Tuesday, June 17, 2003

Two days have gone by, I've not been able to sat at my computer to write down my thoughts. I'd like to write on my blog though. Is very awkward to describe the way that I feel. I wish I could so, I can work on the problem. As I was saying I'm artist. Inspiration make my world go around. I need to be inspired to be able to function, and to do things, I care about,

One thing for sure, I'll lean how to write. I have Never been to crazy about writing never-the-less creative writing, I have a challenge in front of me, that's for sure. I'll try to learn the art of creative writing. Painting on the other hand is what I'm good at it when I get around and do it. Sometimes I get like this no motivation what so ever. I've been trying to snap out of it and at all. It's very hard to get in the mood of painting or a least to write. I've no inspiration what so ever. Inspiration it's hard to come by for me. While I have been with out inspiration feeling empty I must say, I don't know how much longer this face will last. So far I would say I still on check.

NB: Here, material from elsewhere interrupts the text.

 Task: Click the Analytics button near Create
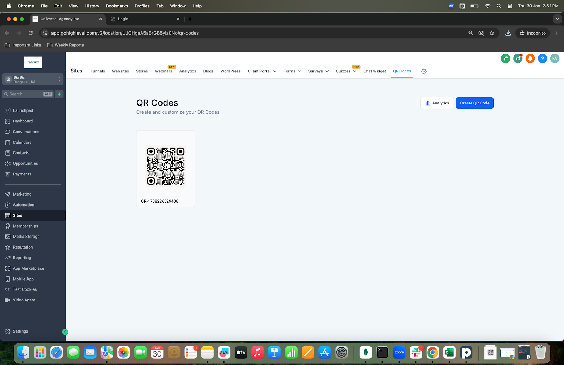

The Painting, I've been working on its setting on the living room. It is a small composition no name yet. I haven't come out with one yet, but l not to worry I'll come out with a fancy one that will fit it just right. I'm hoping to finished it by the second week of July. I surely hope so, I don't want to find myself at the end of the year with piece setting on the easel not finished yet. It wouldn't be good.

Sunday, June 15, 2003

I had been doing quite a bit of hard thinking. I should be able to continue writing on this blog. Even though, at this moment, I have a lot of things going on in my life. My plate is full. I'm taking a curse on Computer graphics
and another thing is I'm trying hard to have a decent relationship with a beautiful lady. My two adorable daughters Kyla a five years old and Farrah a two years old. Are visiting me for the next few weeks, my two beautiful little girs, they would need my full attention. I'm also working on my art - I've been working on a nice composition that I started it a while back. Its coming along fairly well. Lately I haven't put too much of my time or effort on it. I found my self very occupied. Lately I have been noticing days seem too be short, and going by faster than usual. I hadn't enough time to deal with all these. Some how I must find the way to try to handle my chores. I think I should be able to do it.

Friday, June 13, 2003

Hey, What do you know? I have something to say. I will start tell you a bit about my self. I'm an artist, I love art and Art is my name. Cool!
I express my self through art. writing is something, I haven't tried yet. Futhermore, I had never been too aficionado to the art of writing. I found my self with a new challage. Start a "weblog" I have an open mind - I believe in learning new things. Just Yesterday, I learn a bit about weblogging. I'd be learning the art of writing. Id have alot of fun. While, writing on my first blog should be a good experience. I would do a bit of thinking than usual though, besides I 'll learn more about the internet. Will see what happen. Stay put. You all return!You all heared me!

Thursday, June 12, 2003

This is the history bihind this blog. It cane to be when a friend of mine who has a blog on Serendigital.org ask me. Have you ever thought about writing a blog? I said not really, after a while, he kind of talked to me into it. Next thing I kow I found my self writing on the internet.This is how this blog came to be, this is my first blog ever. I don't know to bigin or how to go about it but, I' sure I would figure out down the line then, I will do my very best no to put my self an awkward situation and try to make sense of my writing. I'm pretty new of expressing my self in writing and letting my thoughts to be free.

Another friend of mine has also a blog on his site ChooseAbility.org if can do it so I should be able to write a blog. Will see what happen if I allow my self to think a bit hard just for a minute or two. I'd never know if I don't try to see what happen if I only give a try I maybe surprise of what could come out of this head of mine. here it comes, Oh well it will be on the next entry. Chau!